We believe that we have sufficient liquidity to meet our material cash requirements, including our contractual obligations and commitments as well as our additional funding requirements, primarily through currently available cash and cash equivalents, cash received under our Lease Agreements, existing borrowings from banks, including our Delayed Draw Term Loan and undrawn capacity under our Revolving Credit Facility, and proceeds from future issuances of debt and equity securities (including issuances under our ATM Agreement (as defined below)) for the next 12 months and in future periods.
All of the Lease Agreements call for an initial term of between fifteen and thirty years with additional tenant renewal options and are designed to provide us with a reliable and predictable long-term revenue stream. However, the COVID-19 pandemic has adversely impacted our tenants and their financial condition, and may continue to do so, due to the impact of operating restrictions and limitations imposed from time to time, as well as potential property reclosures. In the event our tenants are unable to make all of their contractual rent payments as provided by the Lease Agreements, we believe we have sufficient liquidity from the other sources discussed above to meet all of our contractual obligations for a significant period of time. Additionally, we do not have any debt maturities until 2025. For more information, refer to the risk factors in Part I. Item 1A. Risk Factors.
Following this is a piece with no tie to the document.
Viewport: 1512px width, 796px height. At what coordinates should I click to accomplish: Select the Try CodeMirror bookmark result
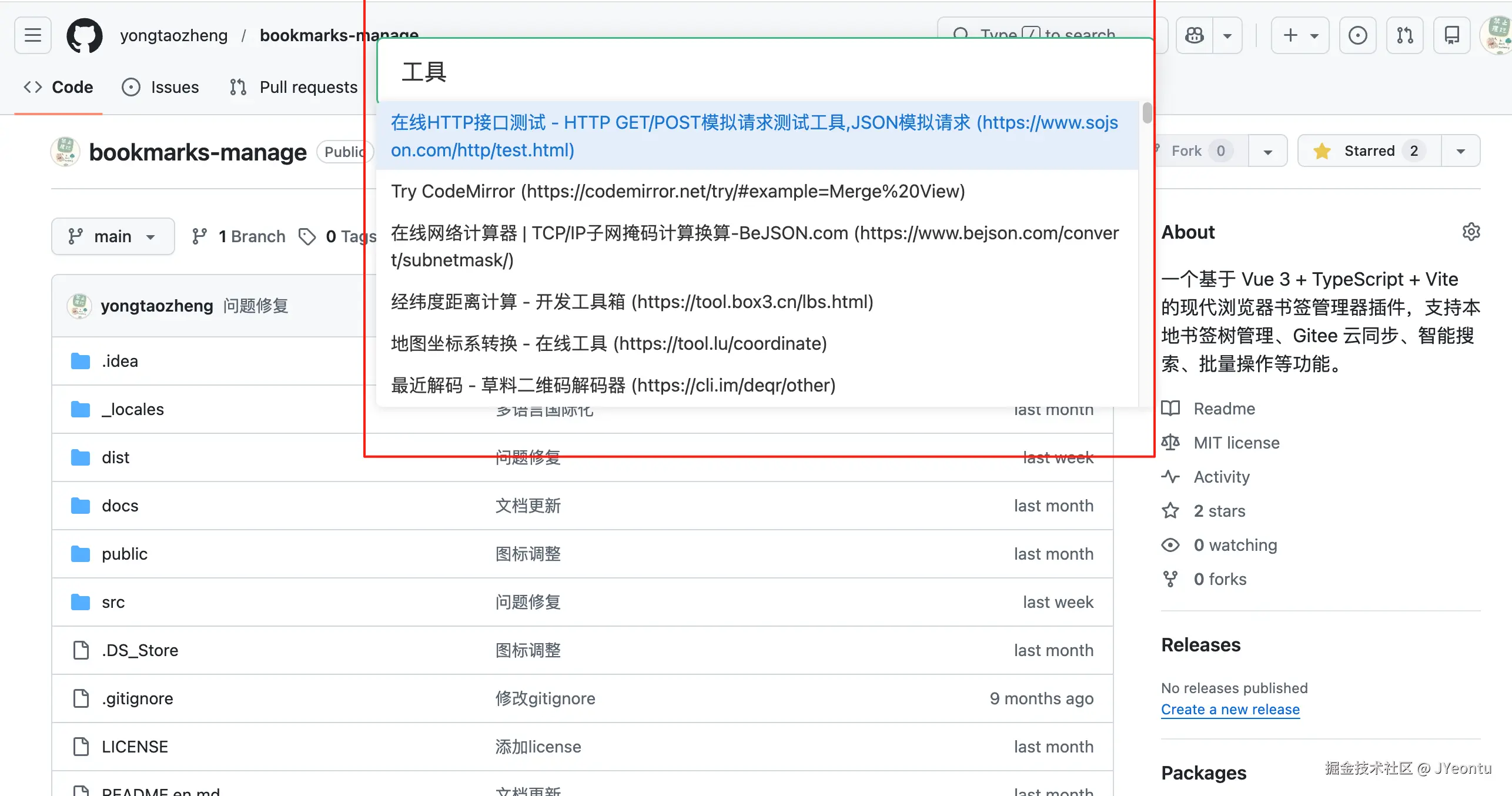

Our cash flows from operations and our ability to access capital resources could be adversely affected due to uncertain economic factors and volatility in the financial and credit markets, including as a result of the COVID-19 pandemic. In particular, in connection with the COVID-19 pandemic and its impact on our tenants’ operations and financial performance, we can provide no assurances that our tenants will not default on their leases or fail to make full rental payments if their businesses become challenged due to, among other things, current or future adverse economic conditions. In addition, any such tenant default or failure to make full rental payments could impact our operating performance and result in us not satisfying the financial covenants applicable to our outstanding indebtedness, which could result in us not being able to incur additional debt, or result in a default. Further, current or future economic conditions could impact our tenants’ ability to meet capital improvement requirements or other obligations required in our Lease Agreements that could result in a decrease in the value of our properties.
Our ability to raise funds through the issuance of debt and equity securities and access to other third-party sources of capital in the future will be dependent on, among other things, uncertainties related to COVID-19 and the impact of our response and our tenants’ responses to COVID-19, general economic conditions, general market conditions for REITs, market perceptions and the trading price of our stock. We will continue to analyze which sources of capital are most advantageous to us at any particular point in time, but the capital markets may not be consistently available on terms we deem attractive, or at all.